# About this exercise:
In the records below, find the line containing "Click the 1h timestamp on BagelJ's comment" and transcribe it and every line after it exactly; leave the pictures out.

# Entries supplied:
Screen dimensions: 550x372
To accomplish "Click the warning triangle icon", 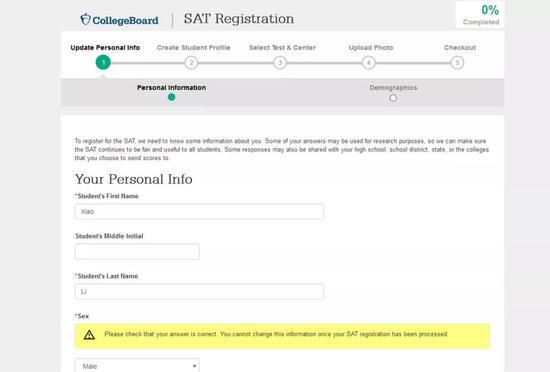I will pos(89,335).
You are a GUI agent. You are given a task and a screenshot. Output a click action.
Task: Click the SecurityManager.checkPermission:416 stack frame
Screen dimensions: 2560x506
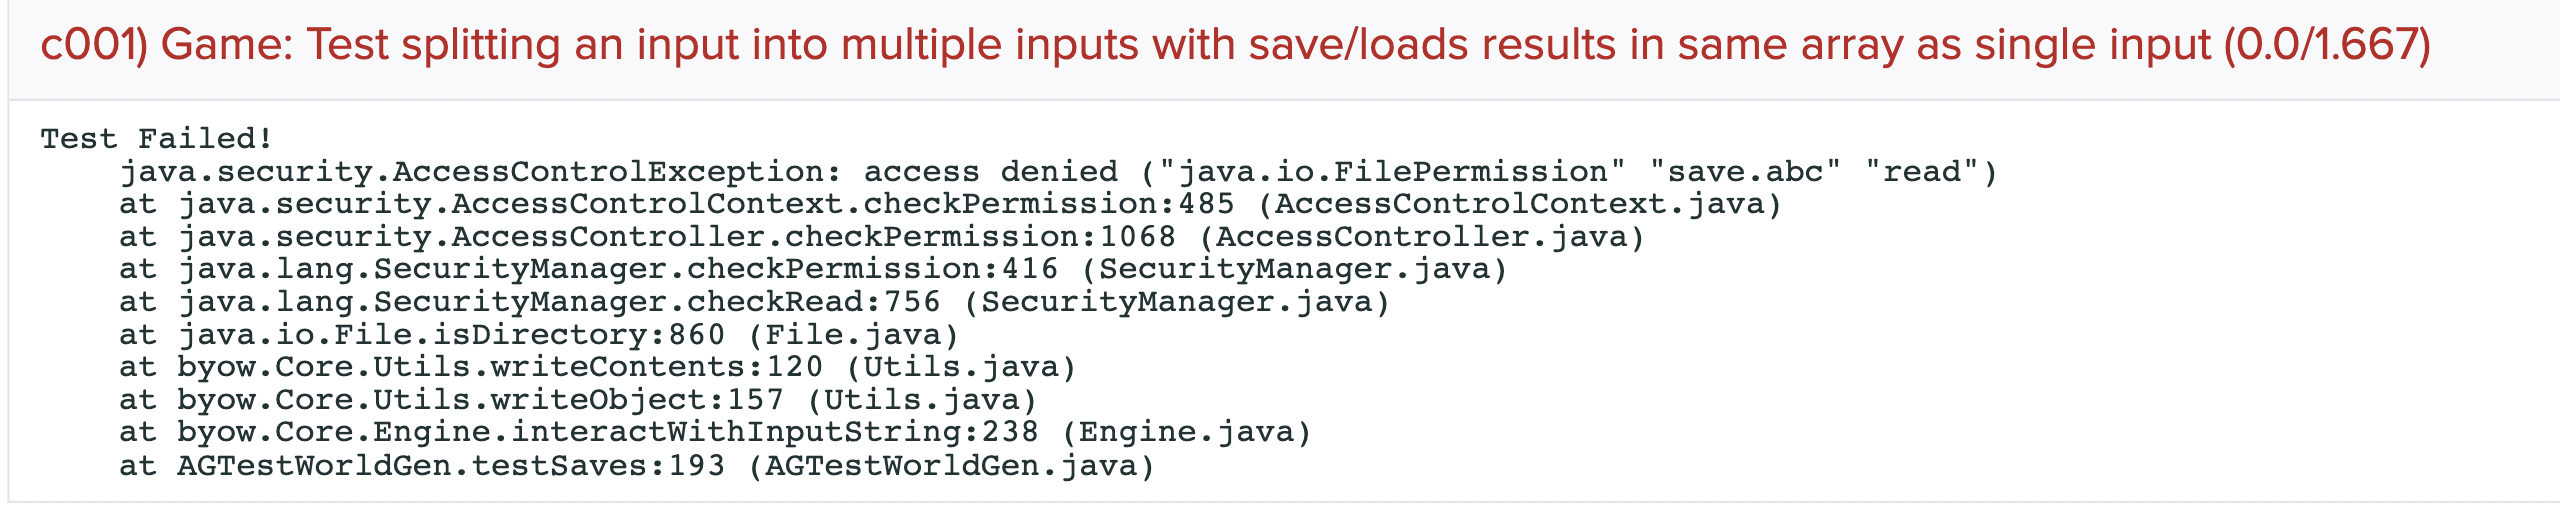click(x=617, y=269)
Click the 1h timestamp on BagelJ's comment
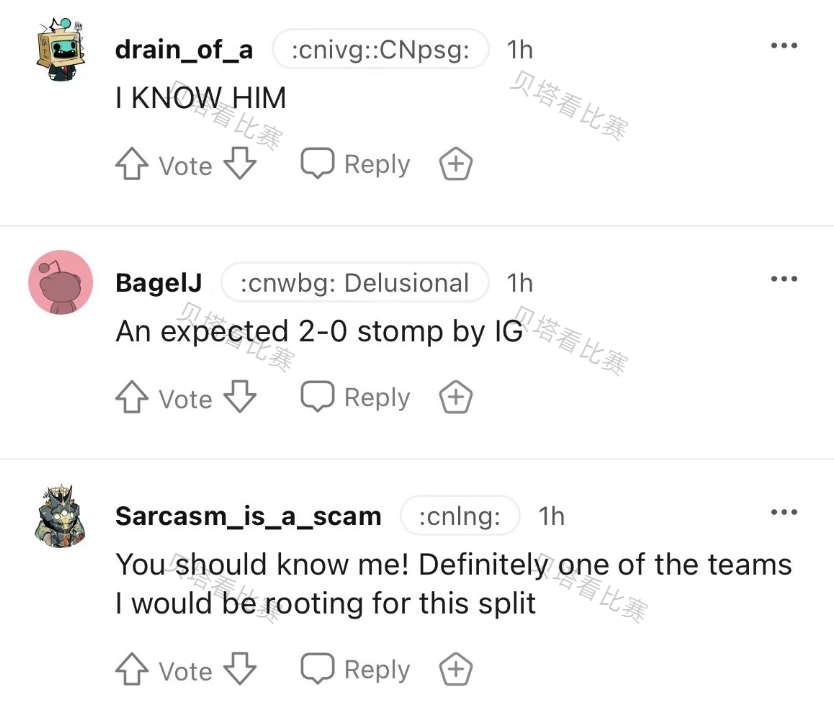Viewport: 834px width, 713px height. coord(520,283)
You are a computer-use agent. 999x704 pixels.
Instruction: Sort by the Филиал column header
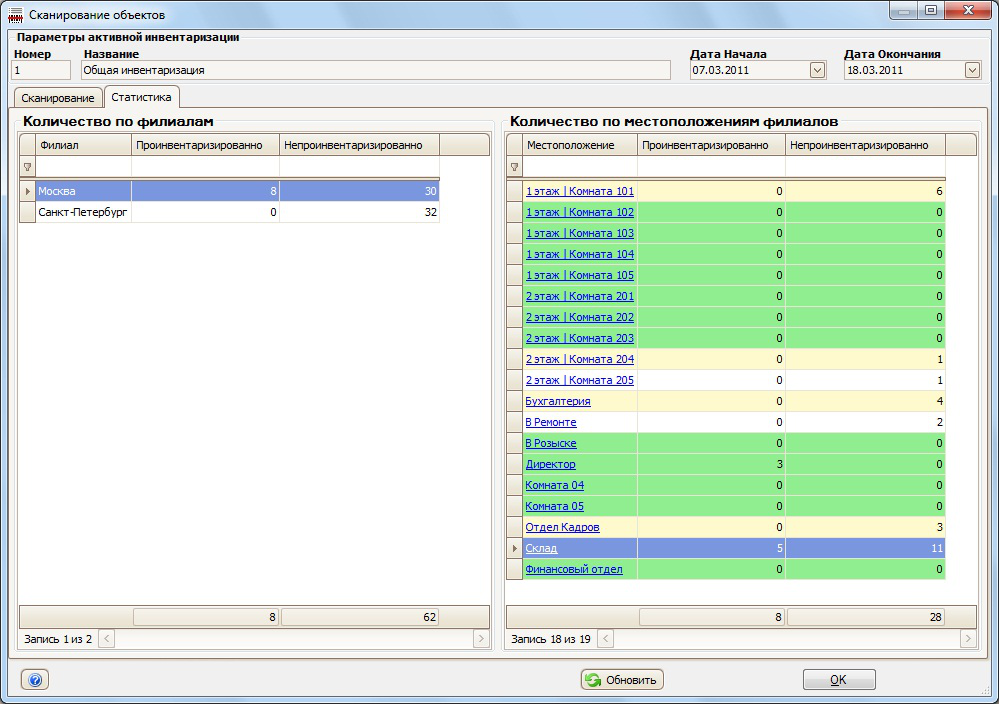coord(83,145)
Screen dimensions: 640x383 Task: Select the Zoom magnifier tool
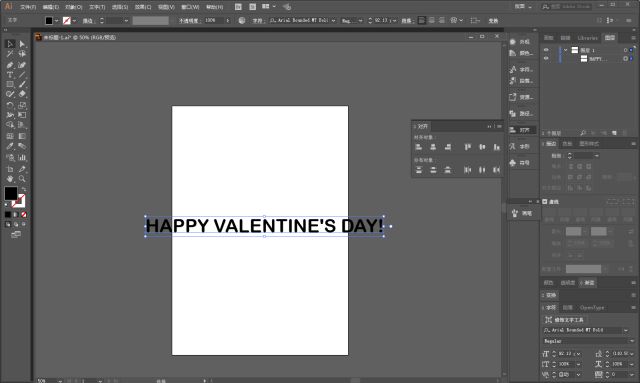coord(22,179)
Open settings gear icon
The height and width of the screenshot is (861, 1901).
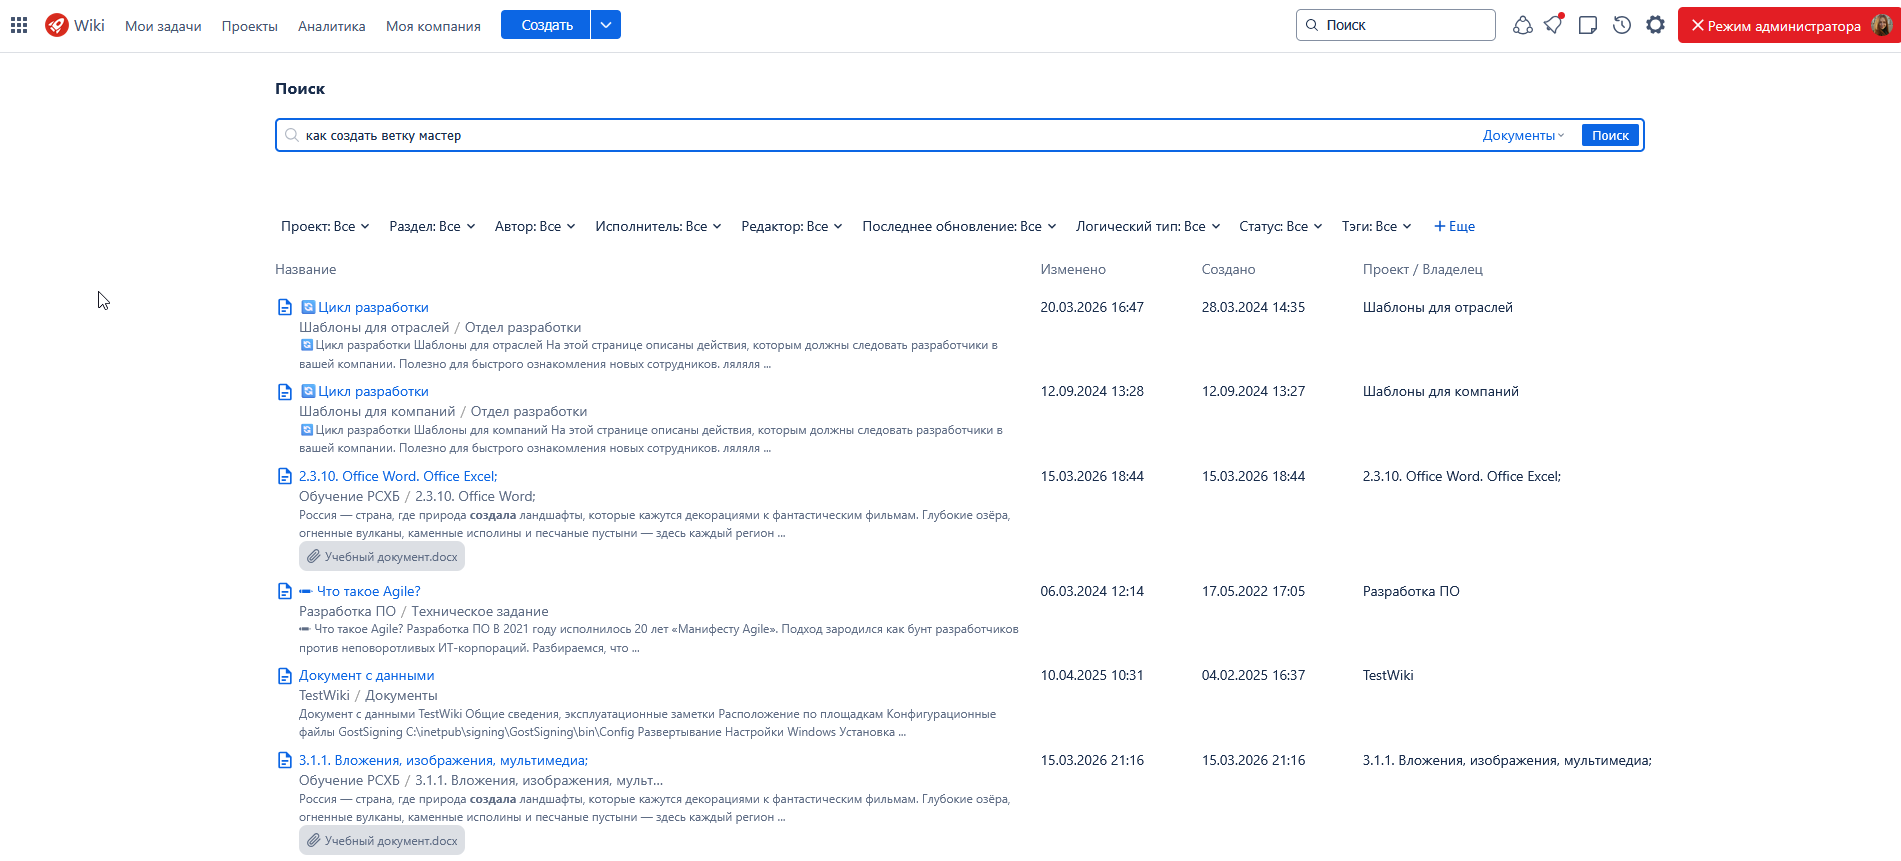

# Response area:
Click the 1h timestamp on BagelJ's comment
Viewport: 834px width, 713px height. coord(520,283)
You are a computer-use agent. 999x704 pixels.
Instruction: Sort by the Филиал column header
coord(83,145)
Screen dimensions: 640x383 Task: Select the Zoom magnifier tool
coord(22,179)
Open settings gear icon
The height and width of the screenshot is (861, 1901).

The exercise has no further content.